(Data section)

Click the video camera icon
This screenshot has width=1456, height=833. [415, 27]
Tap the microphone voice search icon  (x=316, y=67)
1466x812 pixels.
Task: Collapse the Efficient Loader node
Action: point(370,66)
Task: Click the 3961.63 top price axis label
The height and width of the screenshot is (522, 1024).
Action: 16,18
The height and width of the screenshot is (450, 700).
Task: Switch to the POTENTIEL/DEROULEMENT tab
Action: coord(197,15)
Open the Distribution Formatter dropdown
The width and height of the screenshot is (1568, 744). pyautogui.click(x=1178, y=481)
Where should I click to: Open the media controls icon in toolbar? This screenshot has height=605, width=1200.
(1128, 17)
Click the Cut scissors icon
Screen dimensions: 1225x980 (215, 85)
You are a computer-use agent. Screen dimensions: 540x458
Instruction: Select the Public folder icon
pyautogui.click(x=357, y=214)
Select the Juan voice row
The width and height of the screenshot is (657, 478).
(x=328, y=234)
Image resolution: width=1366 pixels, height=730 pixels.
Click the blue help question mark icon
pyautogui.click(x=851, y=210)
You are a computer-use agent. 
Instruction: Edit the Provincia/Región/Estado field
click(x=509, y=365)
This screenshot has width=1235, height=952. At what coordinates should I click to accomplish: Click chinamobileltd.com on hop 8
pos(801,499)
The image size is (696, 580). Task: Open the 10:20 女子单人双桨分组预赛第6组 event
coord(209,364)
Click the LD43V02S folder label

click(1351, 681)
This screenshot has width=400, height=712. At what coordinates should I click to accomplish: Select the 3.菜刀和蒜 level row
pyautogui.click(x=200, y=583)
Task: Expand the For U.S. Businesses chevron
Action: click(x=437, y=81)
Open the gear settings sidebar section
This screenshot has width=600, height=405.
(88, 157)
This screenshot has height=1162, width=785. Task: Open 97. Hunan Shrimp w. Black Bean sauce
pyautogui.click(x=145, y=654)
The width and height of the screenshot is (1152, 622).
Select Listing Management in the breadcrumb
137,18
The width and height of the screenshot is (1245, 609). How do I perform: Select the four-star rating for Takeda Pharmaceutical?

(End Data section)

• _Requirement_
All records shown above need to be written out again verbatim.

• _Exercise solution_
Click the video camera icon
This screenshot has width=1456, height=833. [415, 27]
Tap the microphone voice search icon  (x=316, y=67)
1466x812 pixels.
Task: Collapse the Efficient Loader node
Action: point(370,66)
Task: Click the 3961.63 top price axis label
The height and width of the screenshot is (522, 1024).
Action: 16,18
The height and width of the screenshot is (450, 700).
Task: Switch to the POTENTIEL/DEROULEMENT tab
Action: coord(197,15)
Open the Distribution Formatter dropdown
The width and height of the screenshot is (1568, 744). pyautogui.click(x=1178, y=481)
Where should I click to: Open the media controls icon in toolbar? This screenshot has height=605, width=1200.
(1128, 17)
Click the Cut scissors icon
Screen dimensions: 1225x980 (215, 85)
You are a computer-use agent. Screen dimensions: 540x458
Instruction: Select the Public folder icon
pyautogui.click(x=357, y=214)
Select the Juan voice row
The width and height of the screenshot is (657, 478).
(x=328, y=234)
Image resolution: width=1366 pixels, height=730 pixels.
Click the blue help question mark icon
pyautogui.click(x=851, y=210)
You are a computer-use agent. 
Instruction: Edit the Provincia/Región/Estado field
click(x=509, y=365)
This screenshot has width=1235, height=952. At what coordinates should I click to accomplish: Click chinamobileltd.com on hop 8
pos(801,499)
The image size is (696, 580). Task: Open the 10:20 女子单人双桨分组预赛第6组 event
coord(209,364)
Click the LD43V02S folder label

click(1351, 681)
This screenshot has width=400, height=712. At what coordinates should I click to accomplish: Select the 3.菜刀和蒜 level row
pyautogui.click(x=200, y=583)
Task: Expand the For U.S. Businesses chevron
Action: click(x=437, y=81)
Open the gear settings sidebar section
This screenshot has width=600, height=405.
(88, 157)
This screenshot has height=1162, width=785. Task: Open 97. Hunan Shrimp w. Black Bean sauce
pyautogui.click(x=145, y=654)
The width and height of the screenshot is (1152, 622).
Select Listing Management in the breadcrumb
137,18
The width and height of the screenshot is (1245, 609). How do I perform: Select the four-star rating for Takeda Pharmaceutical?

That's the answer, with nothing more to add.